From all data I could collect so far, airliners' brakes typically generate a mean deceleration in the 3-4 m/s2 range.
RTO and brake test videos on YouTube
A380 brake test
Mean deceleration is given there as 3.62 m/s2
MD-80 Baseline Rejected Takeoff Test
Accelerates slightly above 180 kt, starts braking at 1:40 into the vid, you hear "50" at 1:57, yields 130 kt in 17 seconds, hence mean deceleration 3.9 m/s2
Reporter mentions initial speed of "Above 200 miles or 320 km/h", brakes applied at 1:03, aircraft halts at 1:33. Mean deceleration would be 3 m/s2
The crew applies brakes when reaching V1 at 0:48, the plane stops at 1:17, so that's 29 seconds from V1 to stop. Now what's the value of V1? I estimated it using the length of the centerline markers. When announcing "100", the gear passes by one such dash in 19 frames. When announcing "V1", just before braking, it's one dash in 10 frames, which translates to V1 = 190 kt. So, from 190 kt to 0 in 29 seconds yields 3.4 m/s2.

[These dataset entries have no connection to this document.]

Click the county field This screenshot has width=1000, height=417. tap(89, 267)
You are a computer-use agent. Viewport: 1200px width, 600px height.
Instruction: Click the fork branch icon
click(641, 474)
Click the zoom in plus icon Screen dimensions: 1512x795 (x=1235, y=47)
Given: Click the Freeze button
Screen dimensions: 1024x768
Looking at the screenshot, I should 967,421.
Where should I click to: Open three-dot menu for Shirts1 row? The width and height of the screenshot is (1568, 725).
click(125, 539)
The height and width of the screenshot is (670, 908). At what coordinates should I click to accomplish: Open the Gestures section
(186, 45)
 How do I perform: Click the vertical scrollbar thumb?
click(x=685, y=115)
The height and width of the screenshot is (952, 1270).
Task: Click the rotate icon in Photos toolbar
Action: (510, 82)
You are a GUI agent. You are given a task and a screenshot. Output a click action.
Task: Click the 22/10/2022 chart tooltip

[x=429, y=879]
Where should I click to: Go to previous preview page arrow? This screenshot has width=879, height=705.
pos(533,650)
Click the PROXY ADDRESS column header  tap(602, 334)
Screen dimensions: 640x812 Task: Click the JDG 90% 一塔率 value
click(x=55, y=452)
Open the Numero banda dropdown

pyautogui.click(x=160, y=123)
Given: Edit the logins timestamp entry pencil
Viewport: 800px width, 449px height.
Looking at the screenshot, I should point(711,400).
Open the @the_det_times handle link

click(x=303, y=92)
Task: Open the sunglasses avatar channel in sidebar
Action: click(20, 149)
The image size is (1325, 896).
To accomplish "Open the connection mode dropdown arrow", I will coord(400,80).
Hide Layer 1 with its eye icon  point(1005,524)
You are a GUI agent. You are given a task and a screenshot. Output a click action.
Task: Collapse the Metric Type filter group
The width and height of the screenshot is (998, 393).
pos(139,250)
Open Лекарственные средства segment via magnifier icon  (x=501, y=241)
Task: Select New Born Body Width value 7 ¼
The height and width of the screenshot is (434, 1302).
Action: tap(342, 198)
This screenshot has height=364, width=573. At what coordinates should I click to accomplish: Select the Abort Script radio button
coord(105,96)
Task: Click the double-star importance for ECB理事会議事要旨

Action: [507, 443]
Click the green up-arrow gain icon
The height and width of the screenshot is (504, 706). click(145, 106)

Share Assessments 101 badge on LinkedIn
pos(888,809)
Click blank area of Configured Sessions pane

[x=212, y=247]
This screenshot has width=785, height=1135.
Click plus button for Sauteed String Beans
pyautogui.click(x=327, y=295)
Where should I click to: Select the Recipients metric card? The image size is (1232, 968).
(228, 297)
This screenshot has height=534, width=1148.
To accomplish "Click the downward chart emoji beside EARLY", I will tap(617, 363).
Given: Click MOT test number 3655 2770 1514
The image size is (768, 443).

747 Flight Crew Ops Manual
For max manual braking, no thrust reversers:
Landing dist = ref dist + weight correction + no thrusters
Braking dist = landing dist - 1000 ft (==305 m)
At 200 t
Vref30 = 127 kt
Landing dist = 1010 m - (15 m / 5 t) * (250 t - 200 t) + 75 m = 935 m
Braking dist = 935 m - 305 m = 630 m
Mean deceleration a = Vref302 / (2 * braking dist) = 3.39 m/s2
At 400 t
Vref30 = 184 kt
Landing dist = 1010 m + (20 m / 5 t) * (400 - 250 t) + 75 m = 1685 m
Braking dist = 1685 m - 305 m = 1380 m
Mean deceleration a = 3.25 m/s2
How to perform RTO test in FG
I did some tests with the 787-8 by Omega95. Static friction is set to 0.9 in Aircraft/787-8/Nasal/gear_system.nas. Decelerating from 185 kt to 50 kt (KEDW Rwy 17 is a nice place for that) using full brakes only (no spoilers etc) then takes only 12 seconds, yielding 5.6 m/s2.
Setting static friction to 0.5, it takes 21 seconds to go from 185 kt to 50 kt (3.18 m/s2), and another 7 s to halt (3.4 m/s2). So, values around 0.5 seem to be far more reasonable.